◆ TASK DESCRIPTION: When you reach the line containing "Open the README.md file", please repeat it and every line after it exactly, through the end of the listing below, skipping pictures.

##### RECORDS SUPPLIED

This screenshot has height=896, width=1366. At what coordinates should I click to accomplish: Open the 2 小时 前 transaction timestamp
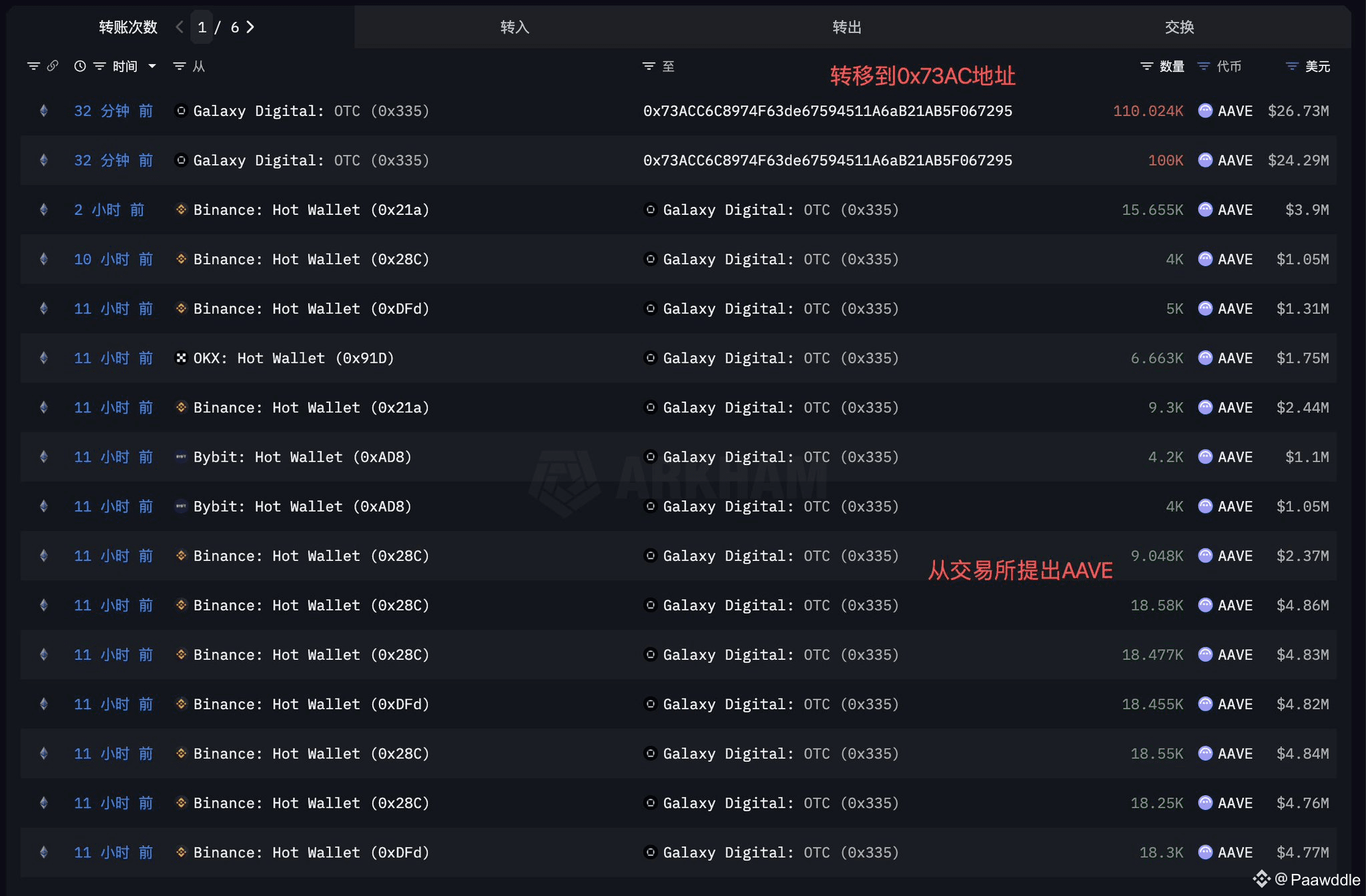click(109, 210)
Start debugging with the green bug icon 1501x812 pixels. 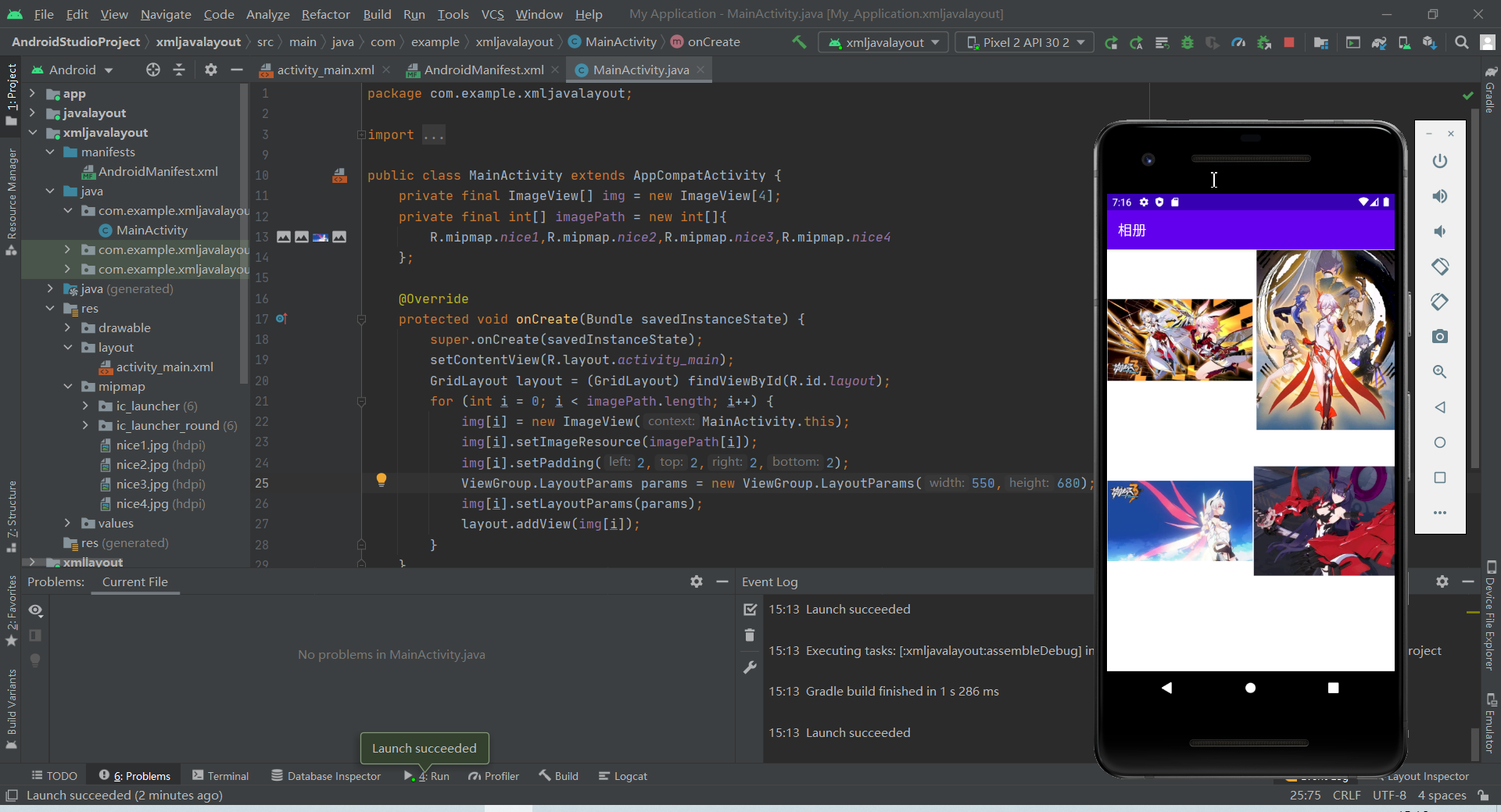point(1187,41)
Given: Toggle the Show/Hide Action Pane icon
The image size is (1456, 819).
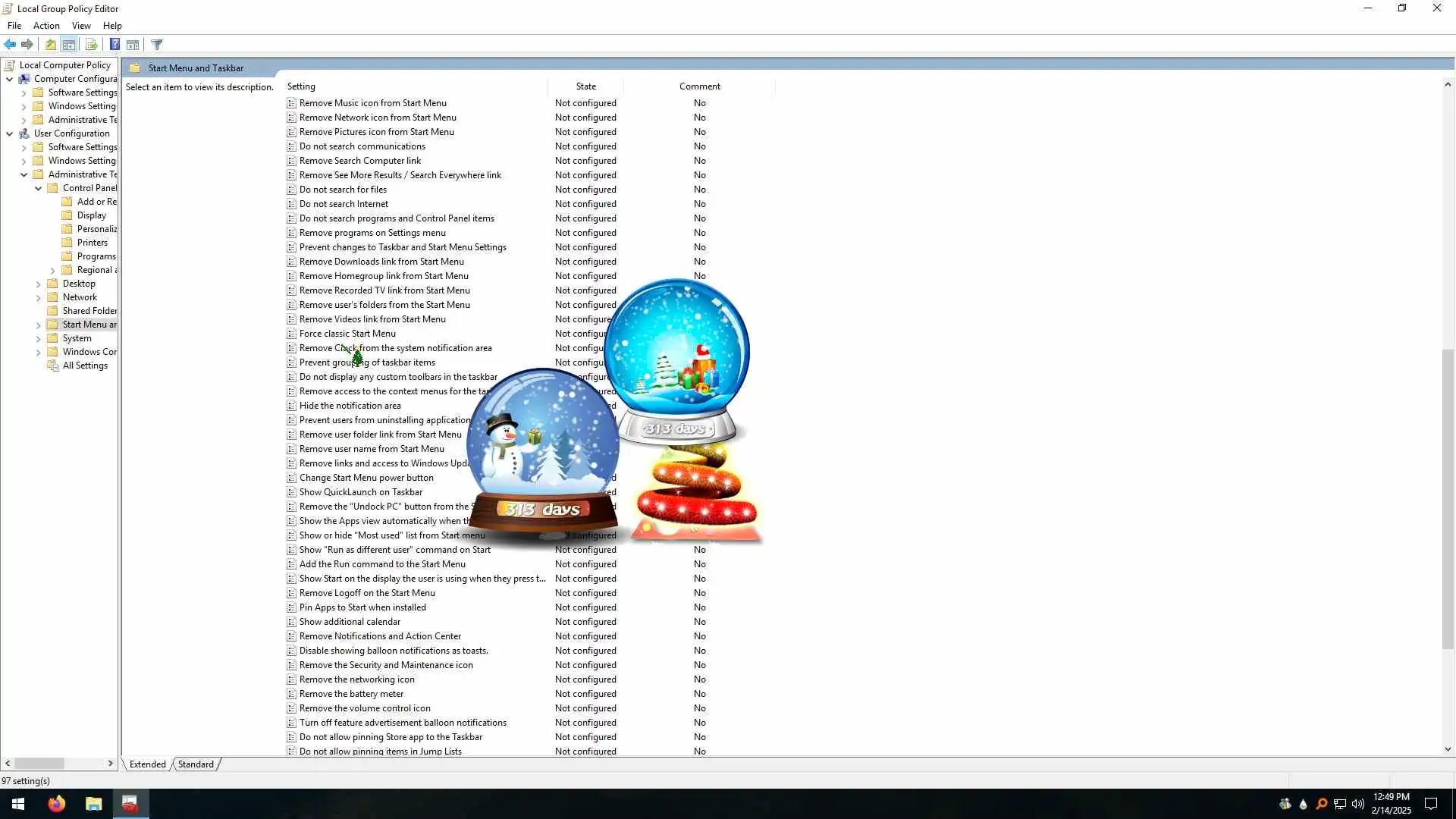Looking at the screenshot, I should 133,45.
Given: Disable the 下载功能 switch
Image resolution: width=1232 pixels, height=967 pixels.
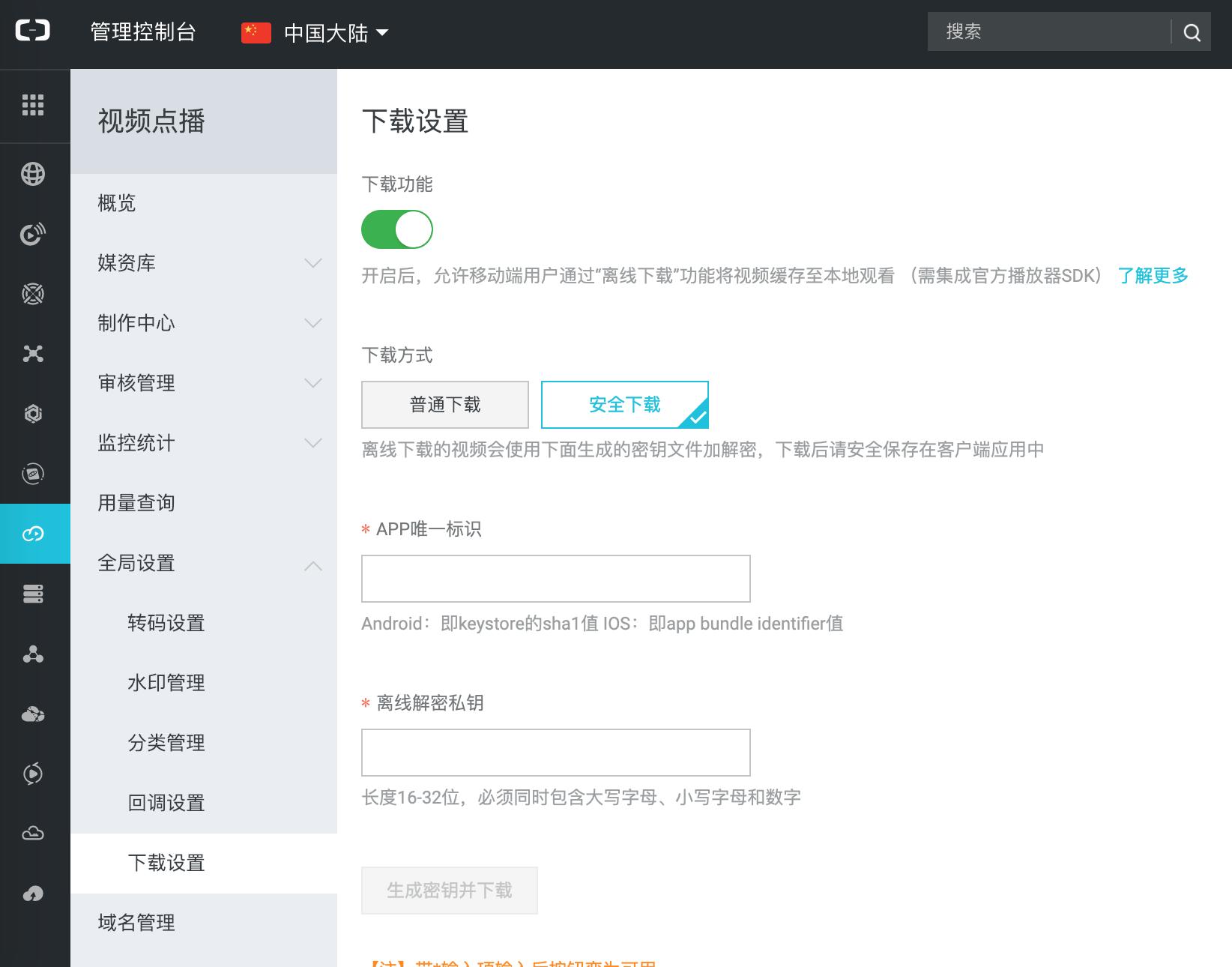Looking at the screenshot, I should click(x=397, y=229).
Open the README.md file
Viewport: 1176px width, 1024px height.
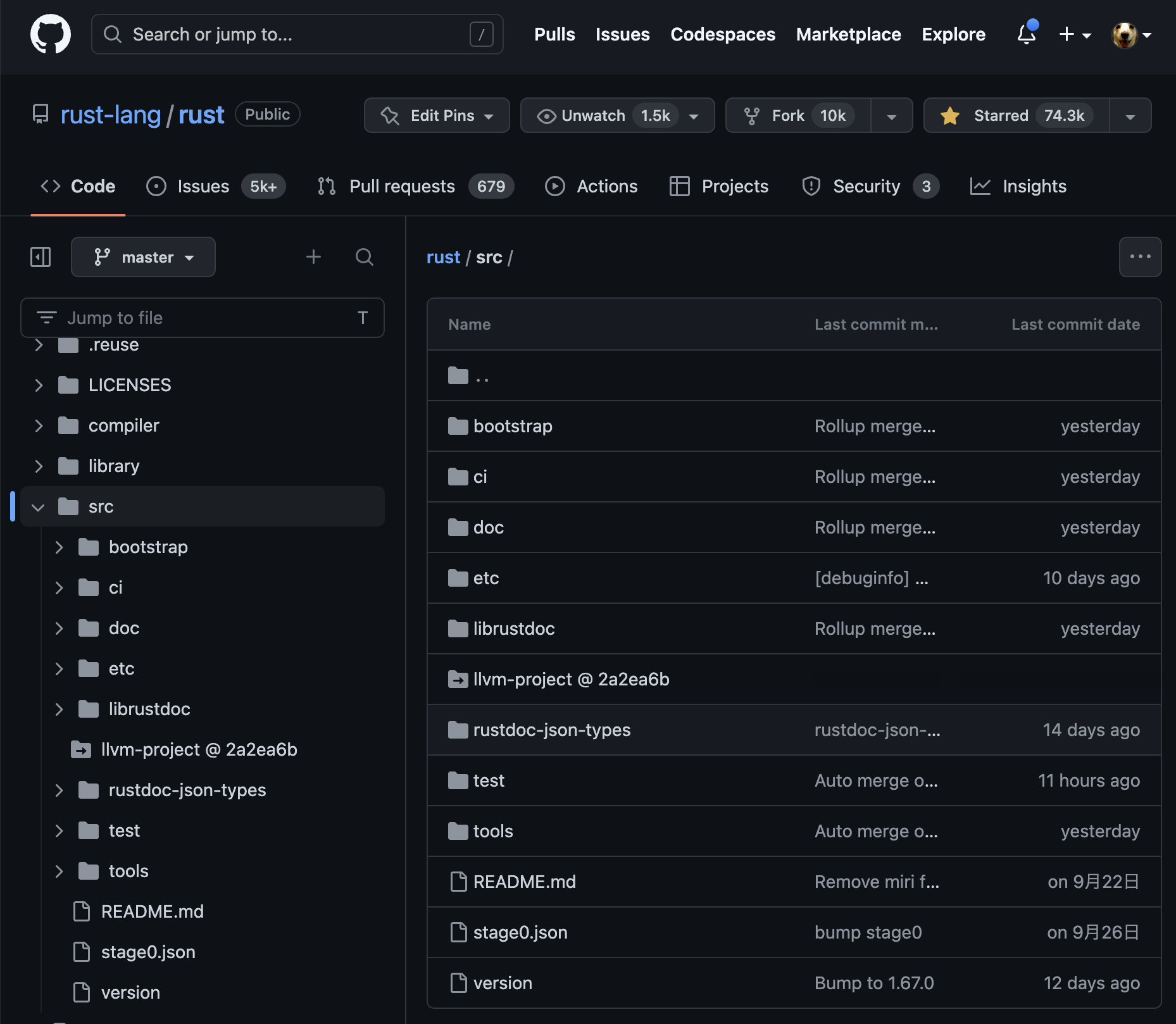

##########

◆ OUTPUT OF THE TASK:
Open the README.md file
Viewport: 1176px width, 1024px height.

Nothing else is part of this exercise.